__Aufgabe 1__
Wer gilt laut dem Textauszug über Drewermann als prominentester Gegenspieler des Paderborner Theologen?

Peter Eicher, der wie Drewermann in Paderborn Theologie lehrt, erklärte der taz, die Entscheidung Degenhardts sei „vormodern“ und zudem „gegen die Menschenrechtslehre der Kirche“. Die von der Glaubenskommission ausgesprochenen Verurteilungen Drewermanns seien nicht in einem theologischen Gespräch zustande gekommen. Die Entscheidung Degenhardts sei „ein schwarzer Tag für die Theologie“. Theologisches Denken sei ganz offensichtlich unerwünscht, wenn es „auf die Veränderung der Kirchenstruktur zielt“. Schließlich hatte Drewermann behauptet: „Die katholische Kirche wird zentralistisch, im Grunde absolutistisch geführt und unterliegt deswegen der Irrationalität autokratischer Systeme.“ Wie schnell so etwas zusammenbrechen könne, habe man am Beispiel der KPdSU gesehen. Außerdem hatte Drewermann die Priesterkaste vergrätzt, als er in seinem monumentalen Werk Die Kleriker die psychischen Deformationen katholischer Priester untersuchte. Als prominentester Gegenspieler des Paderborner Theologen gilt der Kölner Erzbischof Meißner. Meißner hatte seinem Bistum verboten, in einer katholischen Buchhandlung weiter einzukaufen, die mit Drewermann eine Lesung veranstaltet hatte.

__Extrahierte Daten__
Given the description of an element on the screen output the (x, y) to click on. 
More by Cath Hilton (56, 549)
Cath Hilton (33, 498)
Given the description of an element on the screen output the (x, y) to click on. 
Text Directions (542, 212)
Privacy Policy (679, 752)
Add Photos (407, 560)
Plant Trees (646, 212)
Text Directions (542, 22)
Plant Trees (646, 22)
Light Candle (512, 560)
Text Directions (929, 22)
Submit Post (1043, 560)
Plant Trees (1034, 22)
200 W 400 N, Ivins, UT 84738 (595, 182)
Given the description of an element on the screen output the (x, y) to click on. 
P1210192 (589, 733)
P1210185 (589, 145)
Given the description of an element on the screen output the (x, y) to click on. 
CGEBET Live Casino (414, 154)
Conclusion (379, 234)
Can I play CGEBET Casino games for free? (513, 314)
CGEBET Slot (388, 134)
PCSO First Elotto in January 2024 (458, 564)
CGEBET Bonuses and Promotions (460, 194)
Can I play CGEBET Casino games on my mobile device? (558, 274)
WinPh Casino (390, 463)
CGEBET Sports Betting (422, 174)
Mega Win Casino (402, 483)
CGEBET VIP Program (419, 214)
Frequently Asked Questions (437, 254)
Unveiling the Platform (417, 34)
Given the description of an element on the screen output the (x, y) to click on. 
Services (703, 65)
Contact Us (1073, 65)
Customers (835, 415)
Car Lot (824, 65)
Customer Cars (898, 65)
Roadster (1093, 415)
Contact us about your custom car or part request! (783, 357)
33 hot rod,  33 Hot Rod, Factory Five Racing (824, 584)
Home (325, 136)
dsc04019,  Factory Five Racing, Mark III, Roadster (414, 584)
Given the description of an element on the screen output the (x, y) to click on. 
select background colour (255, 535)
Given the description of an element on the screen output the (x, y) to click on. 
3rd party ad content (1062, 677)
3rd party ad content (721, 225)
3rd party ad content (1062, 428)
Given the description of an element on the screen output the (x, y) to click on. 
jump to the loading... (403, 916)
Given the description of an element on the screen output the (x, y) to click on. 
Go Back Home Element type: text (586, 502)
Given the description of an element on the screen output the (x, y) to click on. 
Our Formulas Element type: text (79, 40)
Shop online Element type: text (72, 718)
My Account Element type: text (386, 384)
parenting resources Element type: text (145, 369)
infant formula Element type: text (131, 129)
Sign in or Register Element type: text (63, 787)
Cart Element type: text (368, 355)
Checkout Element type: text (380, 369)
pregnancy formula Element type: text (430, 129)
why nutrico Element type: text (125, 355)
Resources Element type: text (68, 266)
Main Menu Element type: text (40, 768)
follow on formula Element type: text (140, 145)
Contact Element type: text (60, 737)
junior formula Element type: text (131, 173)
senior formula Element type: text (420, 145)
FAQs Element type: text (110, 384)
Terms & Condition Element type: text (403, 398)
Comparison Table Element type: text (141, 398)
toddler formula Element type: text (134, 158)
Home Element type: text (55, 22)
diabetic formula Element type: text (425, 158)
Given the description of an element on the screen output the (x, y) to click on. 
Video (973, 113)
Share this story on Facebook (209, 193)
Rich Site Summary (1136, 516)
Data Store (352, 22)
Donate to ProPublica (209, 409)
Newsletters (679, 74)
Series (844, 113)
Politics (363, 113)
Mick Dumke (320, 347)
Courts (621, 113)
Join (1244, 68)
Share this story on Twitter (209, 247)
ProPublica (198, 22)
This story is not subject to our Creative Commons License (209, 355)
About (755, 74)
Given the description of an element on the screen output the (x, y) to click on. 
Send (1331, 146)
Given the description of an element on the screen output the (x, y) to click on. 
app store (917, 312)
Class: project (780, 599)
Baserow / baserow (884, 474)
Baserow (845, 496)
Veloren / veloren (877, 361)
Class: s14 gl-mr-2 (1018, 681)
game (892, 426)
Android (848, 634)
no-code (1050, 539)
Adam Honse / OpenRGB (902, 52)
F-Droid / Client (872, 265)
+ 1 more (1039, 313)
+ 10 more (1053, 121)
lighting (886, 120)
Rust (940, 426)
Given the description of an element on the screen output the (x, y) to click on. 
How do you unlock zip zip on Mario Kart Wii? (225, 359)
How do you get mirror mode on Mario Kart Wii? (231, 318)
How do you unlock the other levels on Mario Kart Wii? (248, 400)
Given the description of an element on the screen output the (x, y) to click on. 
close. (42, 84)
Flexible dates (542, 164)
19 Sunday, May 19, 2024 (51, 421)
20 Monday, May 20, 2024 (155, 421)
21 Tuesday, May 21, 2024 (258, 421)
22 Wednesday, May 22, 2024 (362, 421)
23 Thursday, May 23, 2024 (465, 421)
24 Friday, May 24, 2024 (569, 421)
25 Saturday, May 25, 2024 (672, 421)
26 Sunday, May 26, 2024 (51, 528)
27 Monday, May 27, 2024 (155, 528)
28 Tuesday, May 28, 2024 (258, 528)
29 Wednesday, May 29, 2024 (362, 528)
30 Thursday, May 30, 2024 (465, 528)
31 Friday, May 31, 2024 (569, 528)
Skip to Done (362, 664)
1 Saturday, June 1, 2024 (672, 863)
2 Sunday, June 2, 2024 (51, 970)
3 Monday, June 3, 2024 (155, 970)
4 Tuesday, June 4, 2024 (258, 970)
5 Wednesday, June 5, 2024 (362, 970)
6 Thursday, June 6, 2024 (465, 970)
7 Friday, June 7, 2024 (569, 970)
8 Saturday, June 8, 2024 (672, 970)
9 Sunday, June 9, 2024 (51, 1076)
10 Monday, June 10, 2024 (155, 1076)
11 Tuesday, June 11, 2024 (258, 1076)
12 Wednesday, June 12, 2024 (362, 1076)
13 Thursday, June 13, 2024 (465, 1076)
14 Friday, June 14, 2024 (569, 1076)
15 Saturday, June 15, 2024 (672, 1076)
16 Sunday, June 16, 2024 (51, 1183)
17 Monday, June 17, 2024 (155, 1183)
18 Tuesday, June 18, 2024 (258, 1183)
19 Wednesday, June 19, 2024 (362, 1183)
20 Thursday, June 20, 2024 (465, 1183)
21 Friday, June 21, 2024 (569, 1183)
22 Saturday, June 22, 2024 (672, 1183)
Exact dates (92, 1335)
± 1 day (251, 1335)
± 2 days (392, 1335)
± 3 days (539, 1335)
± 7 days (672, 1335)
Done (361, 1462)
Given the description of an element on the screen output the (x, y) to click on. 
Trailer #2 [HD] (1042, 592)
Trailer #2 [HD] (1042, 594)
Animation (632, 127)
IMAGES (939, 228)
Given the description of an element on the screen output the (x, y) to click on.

__Aufgabe 2__
Übernimm die Zeilen der Auflistung unverändert, beginnend mit ihrer ersten Zeile und endend mit der Zeile, die „Customer Cars (898, 65)“ enthält, beide einschließlich.

__Antwort 1__
Der Kölner Erzbischof Meißner.

__Antwort 2__
Given the description of an element on the screen output the (x, y) to click on. 
More by Cath Hilton (56, 549)
Cath Hilton (33, 498)
Given the description of an element on the screen output the (x, y) to click on. 
Text Directions (542, 212)
Privacy Policy (679, 752)
Add Photos (407, 560)
Plant Trees (646, 212)
Text Directions (542, 22)
Plant Trees (646, 22)
Light Candle (512, 560)
Text Directions (929, 22)
Submit Post (1043, 560)
Plant Trees (1034, 22)
200 W 400 N, Ivins, UT 84738 (595, 182)
Given the description of an element on the screen output the (x, y) to click on. 
P1210192 (589, 733)
P1210185 (589, 145)
Given the description of an element on the screen output the (x, y) to click on. 
CGEBET Live Casino (414, 154)
Conclusion (379, 234)
Can I play CGEBET Casino games for free? (513, 314)
CGEBET Slot (388, 134)
PCSO First Elotto in January 2024 (458, 564)
CGEBET Bonuses and Promotions (460, 194)
Can I play CGEBET Casino games on my mobile device? (558, 274)
WinPh Casino (390, 463)
CGEBET Sports Betting (422, 174)
Mega Win Casino (402, 483)
CGEBET VIP Program (419, 214)
Frequently Asked Questions (437, 254)
Unveiling the Platform (417, 34)
Given the description of an element on the screen output the (x, y) to click on. 
Services (703, 65)
Contact Us (1073, 65)
Customers (835, 415)
Car Lot (824, 65)
Customer Cars (898, 65)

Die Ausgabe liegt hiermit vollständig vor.